Filter the records below down to lines containing "will".

┄┄┄┄┄┄┄┄┄┄

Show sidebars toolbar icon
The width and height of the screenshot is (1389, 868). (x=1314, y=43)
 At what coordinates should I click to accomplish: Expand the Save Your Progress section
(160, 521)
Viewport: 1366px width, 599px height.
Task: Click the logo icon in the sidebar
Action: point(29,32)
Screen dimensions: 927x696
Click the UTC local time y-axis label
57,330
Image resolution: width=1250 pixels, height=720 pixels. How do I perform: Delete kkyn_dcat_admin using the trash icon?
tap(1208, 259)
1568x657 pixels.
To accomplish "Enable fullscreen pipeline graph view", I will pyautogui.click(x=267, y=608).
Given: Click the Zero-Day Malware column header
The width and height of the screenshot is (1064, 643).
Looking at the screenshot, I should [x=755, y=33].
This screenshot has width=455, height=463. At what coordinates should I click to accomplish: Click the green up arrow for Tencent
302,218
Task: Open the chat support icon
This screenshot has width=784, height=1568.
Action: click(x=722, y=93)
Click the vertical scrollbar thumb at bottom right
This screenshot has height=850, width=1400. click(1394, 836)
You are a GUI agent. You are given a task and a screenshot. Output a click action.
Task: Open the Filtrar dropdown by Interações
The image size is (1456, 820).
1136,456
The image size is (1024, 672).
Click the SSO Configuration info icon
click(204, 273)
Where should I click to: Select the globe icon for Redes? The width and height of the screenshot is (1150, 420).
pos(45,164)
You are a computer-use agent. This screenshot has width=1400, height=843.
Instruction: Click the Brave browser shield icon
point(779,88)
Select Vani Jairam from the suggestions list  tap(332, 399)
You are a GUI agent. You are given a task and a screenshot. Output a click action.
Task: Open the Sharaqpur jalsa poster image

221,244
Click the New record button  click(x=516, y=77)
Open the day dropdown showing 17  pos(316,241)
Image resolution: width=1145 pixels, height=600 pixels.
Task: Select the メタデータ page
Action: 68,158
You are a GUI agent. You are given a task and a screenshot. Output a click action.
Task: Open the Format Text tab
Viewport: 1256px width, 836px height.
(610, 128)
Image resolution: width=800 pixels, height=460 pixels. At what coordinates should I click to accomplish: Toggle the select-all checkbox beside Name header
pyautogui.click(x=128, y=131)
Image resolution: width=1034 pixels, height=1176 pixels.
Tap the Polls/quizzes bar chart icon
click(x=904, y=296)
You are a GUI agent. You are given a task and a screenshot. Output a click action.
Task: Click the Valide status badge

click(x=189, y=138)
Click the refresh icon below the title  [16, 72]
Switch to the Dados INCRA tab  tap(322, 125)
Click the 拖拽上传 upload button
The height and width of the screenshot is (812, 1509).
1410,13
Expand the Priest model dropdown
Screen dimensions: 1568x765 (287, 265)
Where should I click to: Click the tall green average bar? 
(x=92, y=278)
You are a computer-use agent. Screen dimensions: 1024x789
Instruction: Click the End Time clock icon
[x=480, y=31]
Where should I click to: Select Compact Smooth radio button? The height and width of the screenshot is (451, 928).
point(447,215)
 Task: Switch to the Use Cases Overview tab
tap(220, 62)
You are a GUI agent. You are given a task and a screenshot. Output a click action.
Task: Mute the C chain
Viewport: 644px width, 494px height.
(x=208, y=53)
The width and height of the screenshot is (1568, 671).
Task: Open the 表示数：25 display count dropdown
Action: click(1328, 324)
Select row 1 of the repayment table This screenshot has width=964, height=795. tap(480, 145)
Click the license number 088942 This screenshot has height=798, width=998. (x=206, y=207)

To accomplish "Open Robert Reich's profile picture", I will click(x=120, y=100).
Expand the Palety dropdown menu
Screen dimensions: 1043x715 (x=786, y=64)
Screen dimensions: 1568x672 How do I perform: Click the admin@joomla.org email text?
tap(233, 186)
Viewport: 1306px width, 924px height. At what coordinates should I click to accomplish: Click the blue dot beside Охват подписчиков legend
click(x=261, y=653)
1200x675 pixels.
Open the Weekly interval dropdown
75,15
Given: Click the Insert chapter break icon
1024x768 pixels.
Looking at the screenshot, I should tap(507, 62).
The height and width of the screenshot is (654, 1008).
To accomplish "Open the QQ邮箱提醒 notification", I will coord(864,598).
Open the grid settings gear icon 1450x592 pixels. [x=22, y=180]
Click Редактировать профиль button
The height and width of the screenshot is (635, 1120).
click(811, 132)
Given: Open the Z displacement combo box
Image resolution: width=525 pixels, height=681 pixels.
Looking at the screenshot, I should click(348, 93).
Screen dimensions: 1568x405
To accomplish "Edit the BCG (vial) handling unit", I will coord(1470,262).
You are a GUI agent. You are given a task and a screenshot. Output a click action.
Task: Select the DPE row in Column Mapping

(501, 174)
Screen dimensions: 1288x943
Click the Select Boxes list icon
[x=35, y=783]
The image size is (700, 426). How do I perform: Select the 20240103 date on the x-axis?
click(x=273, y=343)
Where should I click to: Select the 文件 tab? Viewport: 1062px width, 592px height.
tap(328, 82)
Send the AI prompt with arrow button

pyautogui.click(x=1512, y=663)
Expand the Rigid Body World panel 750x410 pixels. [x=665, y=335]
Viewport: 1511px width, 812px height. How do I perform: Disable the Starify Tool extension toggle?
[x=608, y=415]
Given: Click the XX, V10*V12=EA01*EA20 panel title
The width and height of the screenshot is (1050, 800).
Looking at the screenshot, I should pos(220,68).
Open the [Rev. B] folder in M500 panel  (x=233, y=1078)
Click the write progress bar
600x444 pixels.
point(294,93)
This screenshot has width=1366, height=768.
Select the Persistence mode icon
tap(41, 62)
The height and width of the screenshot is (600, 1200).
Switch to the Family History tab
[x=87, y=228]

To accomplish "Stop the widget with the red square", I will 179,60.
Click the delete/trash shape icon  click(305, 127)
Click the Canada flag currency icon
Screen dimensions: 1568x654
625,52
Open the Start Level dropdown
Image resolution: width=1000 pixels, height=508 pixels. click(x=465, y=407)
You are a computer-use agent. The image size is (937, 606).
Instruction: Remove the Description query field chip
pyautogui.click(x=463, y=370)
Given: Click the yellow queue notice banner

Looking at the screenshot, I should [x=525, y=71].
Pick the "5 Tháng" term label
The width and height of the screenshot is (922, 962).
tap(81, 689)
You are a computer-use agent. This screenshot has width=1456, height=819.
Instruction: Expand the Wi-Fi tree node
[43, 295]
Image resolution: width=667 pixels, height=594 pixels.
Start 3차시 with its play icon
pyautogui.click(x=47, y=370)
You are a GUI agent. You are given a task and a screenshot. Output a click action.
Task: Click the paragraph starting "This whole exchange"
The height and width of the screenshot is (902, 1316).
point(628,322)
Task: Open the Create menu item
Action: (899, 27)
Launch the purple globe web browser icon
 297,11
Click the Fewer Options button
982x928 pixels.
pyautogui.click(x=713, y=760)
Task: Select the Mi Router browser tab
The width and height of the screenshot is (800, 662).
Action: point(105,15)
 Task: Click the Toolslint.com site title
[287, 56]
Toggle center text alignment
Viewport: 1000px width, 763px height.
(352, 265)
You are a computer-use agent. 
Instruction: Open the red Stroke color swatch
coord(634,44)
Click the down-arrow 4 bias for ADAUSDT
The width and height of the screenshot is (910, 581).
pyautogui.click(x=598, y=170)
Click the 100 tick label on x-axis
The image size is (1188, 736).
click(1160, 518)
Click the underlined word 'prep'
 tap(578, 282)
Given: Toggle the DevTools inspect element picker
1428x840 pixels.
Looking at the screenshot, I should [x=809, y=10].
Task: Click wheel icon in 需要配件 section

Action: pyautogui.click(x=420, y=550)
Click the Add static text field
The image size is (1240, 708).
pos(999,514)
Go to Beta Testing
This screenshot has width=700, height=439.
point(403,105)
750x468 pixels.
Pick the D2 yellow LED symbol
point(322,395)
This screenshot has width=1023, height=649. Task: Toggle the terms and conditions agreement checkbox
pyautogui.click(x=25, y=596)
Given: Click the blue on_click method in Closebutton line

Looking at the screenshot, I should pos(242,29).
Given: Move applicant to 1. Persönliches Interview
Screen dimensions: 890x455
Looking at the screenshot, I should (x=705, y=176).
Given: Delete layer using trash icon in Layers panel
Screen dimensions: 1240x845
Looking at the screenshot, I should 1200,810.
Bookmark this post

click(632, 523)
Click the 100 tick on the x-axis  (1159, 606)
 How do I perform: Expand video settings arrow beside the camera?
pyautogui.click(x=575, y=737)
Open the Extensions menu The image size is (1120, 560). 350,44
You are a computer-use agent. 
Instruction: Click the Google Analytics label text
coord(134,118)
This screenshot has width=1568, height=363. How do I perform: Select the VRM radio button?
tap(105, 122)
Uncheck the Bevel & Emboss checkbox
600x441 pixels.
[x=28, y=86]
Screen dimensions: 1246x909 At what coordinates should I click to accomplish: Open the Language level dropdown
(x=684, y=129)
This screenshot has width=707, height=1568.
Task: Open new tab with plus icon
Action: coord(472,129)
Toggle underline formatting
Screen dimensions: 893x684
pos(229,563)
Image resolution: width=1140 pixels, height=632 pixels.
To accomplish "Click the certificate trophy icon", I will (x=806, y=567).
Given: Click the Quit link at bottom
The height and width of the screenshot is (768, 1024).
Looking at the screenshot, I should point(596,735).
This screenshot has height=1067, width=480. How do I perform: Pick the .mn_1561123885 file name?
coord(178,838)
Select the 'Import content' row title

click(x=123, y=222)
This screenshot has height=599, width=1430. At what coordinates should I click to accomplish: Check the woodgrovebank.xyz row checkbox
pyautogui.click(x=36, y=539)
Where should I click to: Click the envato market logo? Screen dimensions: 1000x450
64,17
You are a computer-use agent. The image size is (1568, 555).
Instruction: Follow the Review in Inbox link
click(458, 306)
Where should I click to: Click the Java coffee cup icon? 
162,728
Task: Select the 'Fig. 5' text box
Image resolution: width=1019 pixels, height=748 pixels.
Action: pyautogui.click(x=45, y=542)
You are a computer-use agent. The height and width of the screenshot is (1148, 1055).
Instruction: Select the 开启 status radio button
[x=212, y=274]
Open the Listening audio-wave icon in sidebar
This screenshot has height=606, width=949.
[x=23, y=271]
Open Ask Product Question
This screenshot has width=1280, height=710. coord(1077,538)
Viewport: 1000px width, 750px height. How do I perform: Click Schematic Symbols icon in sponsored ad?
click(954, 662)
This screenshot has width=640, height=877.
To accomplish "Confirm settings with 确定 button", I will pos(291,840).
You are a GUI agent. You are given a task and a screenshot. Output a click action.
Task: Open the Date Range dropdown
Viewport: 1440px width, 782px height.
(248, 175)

┄┄┄┄┄┄┄┄┄┄

ANSWER BOX:
To accomplish "Enable fullscreen pipeline graph view", I will pyautogui.click(x=267, y=608).
To accomplish "Open Robert Reich's profile picture", I will click(x=120, y=100).
To accomplish "Open the QQ邮箱提醒 notification", I will coord(864,598).
To accomplish "Edit the BCG (vial) handling unit", I will coord(1470,262).
To accomplish "Stop the widget with the red square", I will 179,60.
To accomplish "Click the certificate trophy icon", I will (x=806, y=567).
To accomplish "Confirm settings with 确定 button", I will pos(291,840).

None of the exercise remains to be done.